To summarize, I'm looking for a way to ensure that ONLY a series of letters can be parsed to a Word, and contain no other symbols. Currently, the grammar seems to ignore any additional disallowed characters.
Similar to the message received when '3+' is entered:
simpleGrammar::compileUnit:1:2: mismatched input '<EOF>' expecting {WORD, NUM}
At present, the following occurs:
d --> (d) (word) (correct)
22.3 --> (22.2) number (correct)
d3 --> d (word) (incorrect)
22f.4 --> 22 (number) (incorrect)
But ideally the following would happen :
d --> (d) (word) (correct)
22.3 --> (22.2) number (correct)
d3 --> (error)
22f.4 --> (error)

[Revised to response to revised question and comments]
ANTLR will attempt to match what it can in your input stream in your input stream and then stop once it's reached the longest recognizable input. That means, the best ANTLR could do with your input was to recognize a word ('d') and then it quite, because it could match the rest of your input to any of your rules (using the root expression rule)
You can add a rule to tell ANTLR that it needs to consume to entire input, with a top-level rule something like:
root: expression EOF;
With this rule in place you'll get 'mismatched input' at the '3' in 'd3'.
This same rule would give a 'mismatched input' at the 'f' character in '22f.4'.
That should address the specific question you've asked, and, hopefully, is sufficient to meet your needs. The following discussion is reading a bit into your comment, and maybe assuming too much about what you want in the way of error messages.
Your comment (sort of) implies that you'd prefer to see error messages along the lines of "you have a digit in your word", or "you have a letter in you number"
It helps to understand ANTLR's pipeline for processing your input.
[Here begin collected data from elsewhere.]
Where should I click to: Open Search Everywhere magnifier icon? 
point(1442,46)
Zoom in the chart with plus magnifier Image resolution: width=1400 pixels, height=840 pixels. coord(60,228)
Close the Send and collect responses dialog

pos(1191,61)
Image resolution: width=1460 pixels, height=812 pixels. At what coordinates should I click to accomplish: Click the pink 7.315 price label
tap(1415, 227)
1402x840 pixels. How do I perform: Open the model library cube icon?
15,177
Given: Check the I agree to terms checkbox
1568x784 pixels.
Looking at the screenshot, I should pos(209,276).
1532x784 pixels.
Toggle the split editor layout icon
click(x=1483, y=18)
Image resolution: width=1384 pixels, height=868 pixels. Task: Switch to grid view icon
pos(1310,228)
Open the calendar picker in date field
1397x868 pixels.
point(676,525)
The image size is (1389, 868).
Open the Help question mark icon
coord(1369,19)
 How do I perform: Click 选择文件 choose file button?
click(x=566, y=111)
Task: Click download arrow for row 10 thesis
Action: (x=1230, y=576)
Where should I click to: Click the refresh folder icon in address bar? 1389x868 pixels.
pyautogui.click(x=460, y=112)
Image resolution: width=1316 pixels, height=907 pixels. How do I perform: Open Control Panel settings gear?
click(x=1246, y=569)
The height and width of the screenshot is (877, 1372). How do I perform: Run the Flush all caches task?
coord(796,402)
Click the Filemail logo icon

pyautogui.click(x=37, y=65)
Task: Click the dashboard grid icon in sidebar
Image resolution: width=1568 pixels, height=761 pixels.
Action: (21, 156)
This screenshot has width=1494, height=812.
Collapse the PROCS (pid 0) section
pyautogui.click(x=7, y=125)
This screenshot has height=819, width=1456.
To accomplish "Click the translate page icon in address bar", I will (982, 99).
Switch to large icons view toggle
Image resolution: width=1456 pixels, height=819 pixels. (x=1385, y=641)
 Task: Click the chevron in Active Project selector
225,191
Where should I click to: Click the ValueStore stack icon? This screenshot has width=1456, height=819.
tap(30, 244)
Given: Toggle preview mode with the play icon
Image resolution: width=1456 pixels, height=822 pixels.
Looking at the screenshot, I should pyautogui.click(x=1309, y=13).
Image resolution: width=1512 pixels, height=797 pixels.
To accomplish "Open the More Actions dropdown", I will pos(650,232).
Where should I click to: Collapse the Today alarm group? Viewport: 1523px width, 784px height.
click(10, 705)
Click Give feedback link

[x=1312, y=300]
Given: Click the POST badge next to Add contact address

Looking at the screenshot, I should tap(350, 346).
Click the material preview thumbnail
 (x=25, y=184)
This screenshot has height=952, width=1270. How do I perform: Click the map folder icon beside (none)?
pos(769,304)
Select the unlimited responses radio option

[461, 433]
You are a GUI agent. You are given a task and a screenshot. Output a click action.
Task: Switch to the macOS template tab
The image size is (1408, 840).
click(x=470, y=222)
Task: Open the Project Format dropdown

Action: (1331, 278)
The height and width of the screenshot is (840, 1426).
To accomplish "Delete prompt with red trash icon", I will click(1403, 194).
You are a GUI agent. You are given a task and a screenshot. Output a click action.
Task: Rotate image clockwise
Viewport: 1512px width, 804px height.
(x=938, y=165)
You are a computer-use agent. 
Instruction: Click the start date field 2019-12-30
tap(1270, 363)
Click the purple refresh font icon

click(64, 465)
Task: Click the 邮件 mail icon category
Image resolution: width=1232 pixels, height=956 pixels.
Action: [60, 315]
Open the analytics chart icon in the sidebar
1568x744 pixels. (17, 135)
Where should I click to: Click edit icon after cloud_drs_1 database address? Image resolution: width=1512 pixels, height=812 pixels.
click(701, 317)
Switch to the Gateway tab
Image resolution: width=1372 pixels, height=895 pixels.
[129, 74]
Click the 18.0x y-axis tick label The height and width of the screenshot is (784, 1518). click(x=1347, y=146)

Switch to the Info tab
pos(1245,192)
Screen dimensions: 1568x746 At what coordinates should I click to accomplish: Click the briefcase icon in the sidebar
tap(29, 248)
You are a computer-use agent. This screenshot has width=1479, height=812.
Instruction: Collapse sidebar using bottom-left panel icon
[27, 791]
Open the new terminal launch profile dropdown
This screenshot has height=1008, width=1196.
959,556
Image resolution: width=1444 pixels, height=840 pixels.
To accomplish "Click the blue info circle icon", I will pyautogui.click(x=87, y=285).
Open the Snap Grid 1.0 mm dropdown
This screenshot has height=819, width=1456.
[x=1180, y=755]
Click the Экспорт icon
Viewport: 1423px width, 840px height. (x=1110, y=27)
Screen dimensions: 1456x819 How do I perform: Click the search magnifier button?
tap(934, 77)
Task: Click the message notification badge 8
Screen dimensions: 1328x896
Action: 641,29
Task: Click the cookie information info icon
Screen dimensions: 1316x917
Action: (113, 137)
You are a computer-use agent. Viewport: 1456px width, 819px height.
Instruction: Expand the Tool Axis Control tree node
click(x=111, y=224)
First it processes your input stream using the Lexer rules (rules beginning with capital letters) to create a stream of tokens.
Your 'd3' input produces a stream of 2 tokens with your current grammar;
WORD ('d')
NUM ('3')
This stream of tokens is what is being matched against in your parser rules (i.e. expression).
'22f.4' results in the stream:
NUM ('22')
WORD ('f')
(I would expect an error here as there is no Lexer rule that matches a stream of characters beginning with a '.')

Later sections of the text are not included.